◆ **DESCRIPTION OF THE TASK**
Rewrite all the material below, swapping "Click" for "Tap" wherever it occurs and leaving everything else unchanged. Omit the pictures from your answer.

-- start of STORED ROWS --

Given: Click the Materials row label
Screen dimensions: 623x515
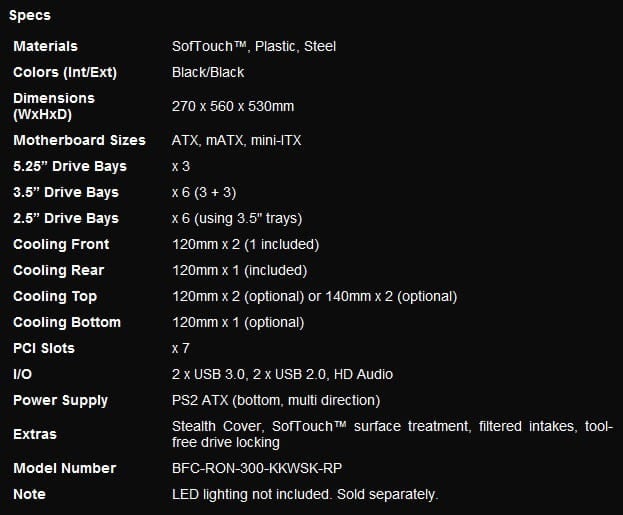Looking at the screenshot, I should pos(45,46).
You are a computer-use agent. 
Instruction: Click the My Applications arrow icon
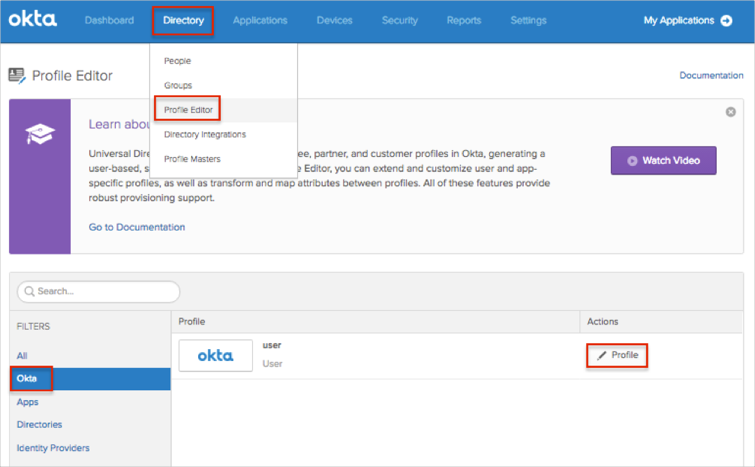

-- end of STORED ROWS --

◆ **WRITTEN REPLY**
Given: Tap the Materials row label
Screen dimensions: 623x515
Looking at the screenshot, I should pos(45,46).
You are a computer-use agent. 
Instruction: Tap the My Applications arrow icon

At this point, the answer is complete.